Слова госсекретаря Пауэлла в то время явно не долетали до президента. На самом деле я полагал, что неоконсерваторы в администрации крайне эффективно взяли в оборот Джорджа Буша-младшего, по сути, сыграв на его наивной вере в то, что он сможет обезопасить нас, насаждая демократию по всему миру. Поэтому я попросил своих сотрудников рассказать мне о том, что из себя представляют неоконсерваторы. Меня поразили несколько вещей в отношении главных представителей этой идеологии в министерстве обороны — во главе с заместителем министра Полом Вулфовицем. Это были чрезвычайно умные и вдумчивые люди с благими намерениями. И большинство из них действительно верили в свою миссию насаждения демократии в странах Ближнего Востока. Они были убеждены, что у Америки есть для этого все необходимое. Нетрудно было понять, как оптимистичный, амбициозный, но прискорбно неподготовленный и неосведомленный президент оказался захвачен этой перспективой. Он просто слишком мало знал, чтобы понимать, как это будет трудно.
Вместе с тем я заметил и признаки назревающего раскола в лагере неоконсерваторов, черту, отделявшую вице-президента Чейни и министра обороны Рамсфелда от искренних идеалистов, верящих в успех своей идеи. В руководителях было больше цинизма. Они могли сколько угодно разглагольствовать о демократизации Ближнего Востока, пока под этим подразумевались так необходимые им военные действия, но тратить серьезные ресурсы, чтобы помочь такой стране, как Афганистан, встать с колен, они не собирались. Они ясно дали понять, что в их планах не было построения государства. Они предпочли бы просто вернуться и «осушить болото», когда «Талибан»[107]

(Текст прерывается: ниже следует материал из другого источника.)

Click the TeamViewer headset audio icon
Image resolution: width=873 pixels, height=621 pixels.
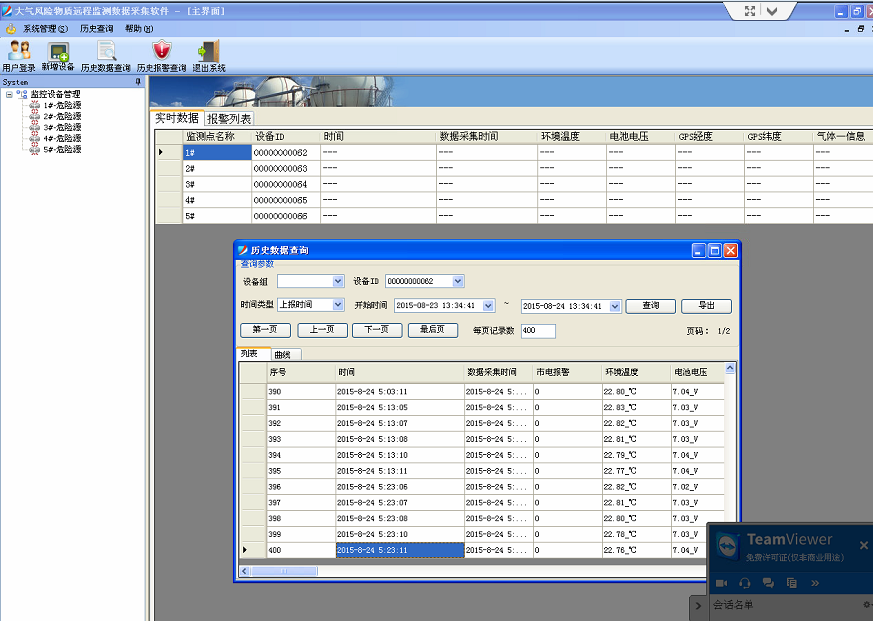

вновь начнет представлять угрозу. Когда мы с сенатором Чаком Хэйгелом выступили с законопроектом о выделении дополнительных средств Афганистану, администрация высказалась против.По мере того как я читал основополагающие труды неоконсерватизма, я начал понимать, что неоконсерваторы сходились в одном: в применении силы (и угрозы этого применения) в качестве основного инструмента для борьбы с террором. Они действительно верили, что избежать дальнейших и более кровавых войн можно было, использовав силу для запугивания потенциальных государств — спонсоров терроризма. Что толку быть единственной сверхдержавой, вопрошали они, если наши политические лидеры не хотят демонстрировать наше ошеломительное военное превосходство и пользоваться им? Слова «Шок и трепет» были не просто слоганом. Они верили, что можно было запугать страны, ставшие изгоями, и заставить их подчиняться.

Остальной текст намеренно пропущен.